***** Dataset excerpts *****

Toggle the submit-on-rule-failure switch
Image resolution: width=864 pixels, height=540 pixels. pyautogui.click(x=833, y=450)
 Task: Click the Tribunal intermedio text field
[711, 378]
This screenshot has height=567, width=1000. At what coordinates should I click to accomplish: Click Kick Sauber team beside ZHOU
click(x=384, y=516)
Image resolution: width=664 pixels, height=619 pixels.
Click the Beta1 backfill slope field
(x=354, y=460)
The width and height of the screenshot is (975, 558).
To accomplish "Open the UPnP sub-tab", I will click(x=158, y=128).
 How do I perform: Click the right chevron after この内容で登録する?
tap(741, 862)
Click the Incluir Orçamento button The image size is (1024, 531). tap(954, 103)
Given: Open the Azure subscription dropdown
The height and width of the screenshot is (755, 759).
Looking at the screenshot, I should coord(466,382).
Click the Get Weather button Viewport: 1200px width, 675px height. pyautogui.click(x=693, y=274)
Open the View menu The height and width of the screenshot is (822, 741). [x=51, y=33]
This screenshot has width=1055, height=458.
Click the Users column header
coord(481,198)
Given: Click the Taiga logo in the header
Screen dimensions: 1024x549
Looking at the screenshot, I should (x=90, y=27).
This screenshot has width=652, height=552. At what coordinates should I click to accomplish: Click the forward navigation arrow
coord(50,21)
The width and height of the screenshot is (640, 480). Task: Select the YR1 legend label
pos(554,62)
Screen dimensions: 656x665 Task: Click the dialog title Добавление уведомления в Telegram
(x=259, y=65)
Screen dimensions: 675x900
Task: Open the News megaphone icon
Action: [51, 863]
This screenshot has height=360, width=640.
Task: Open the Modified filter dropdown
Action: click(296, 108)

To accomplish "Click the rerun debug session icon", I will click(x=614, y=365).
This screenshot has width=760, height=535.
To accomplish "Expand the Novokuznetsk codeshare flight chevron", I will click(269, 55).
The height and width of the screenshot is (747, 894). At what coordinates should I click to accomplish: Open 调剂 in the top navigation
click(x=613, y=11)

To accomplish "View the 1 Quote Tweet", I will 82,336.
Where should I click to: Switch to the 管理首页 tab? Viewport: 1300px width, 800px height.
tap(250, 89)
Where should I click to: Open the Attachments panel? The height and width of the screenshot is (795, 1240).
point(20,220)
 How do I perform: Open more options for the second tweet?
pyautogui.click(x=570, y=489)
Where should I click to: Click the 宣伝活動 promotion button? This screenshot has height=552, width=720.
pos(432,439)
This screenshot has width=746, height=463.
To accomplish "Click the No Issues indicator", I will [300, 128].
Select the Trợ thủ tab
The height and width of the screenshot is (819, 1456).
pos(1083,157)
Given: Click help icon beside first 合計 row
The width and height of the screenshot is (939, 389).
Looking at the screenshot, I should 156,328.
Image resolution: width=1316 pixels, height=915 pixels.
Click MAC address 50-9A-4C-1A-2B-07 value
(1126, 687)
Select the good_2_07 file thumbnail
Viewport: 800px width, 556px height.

*****

◆ Aim of the task
Could you output, exactly and with nothing else, the lines from the start of the records through the line containing "Given: Click the Taiga logo in the header"?

◆ Solution to the exercise
Toggle the submit-on-rule-failure switch
Image resolution: width=864 pixels, height=540 pixels. pyautogui.click(x=833, y=450)
 Task: Click the Tribunal intermedio text field
[711, 378]
This screenshot has height=567, width=1000. At what coordinates should I click to accomplish: Click Kick Sauber team beside ZHOU
click(x=384, y=516)
Image resolution: width=664 pixels, height=619 pixels.
Click the Beta1 backfill slope field
(x=354, y=460)
The width and height of the screenshot is (975, 558).
To accomplish "Open the UPnP sub-tab", I will click(x=158, y=128).
 How do I perform: Click the right chevron after この内容で登録する?
tap(741, 862)
Click the Incluir Orçamento button The image size is (1024, 531). tap(954, 103)
Given: Open the Azure subscription dropdown
The height and width of the screenshot is (755, 759).
Looking at the screenshot, I should coord(466,382).
Click the Get Weather button Viewport: 1200px width, 675px height. pyautogui.click(x=693, y=274)
Open the View menu The height and width of the screenshot is (822, 741). [x=51, y=33]
This screenshot has width=1055, height=458.
Click the Users column header
coord(481,198)
Given: Click the Taiga logo in the header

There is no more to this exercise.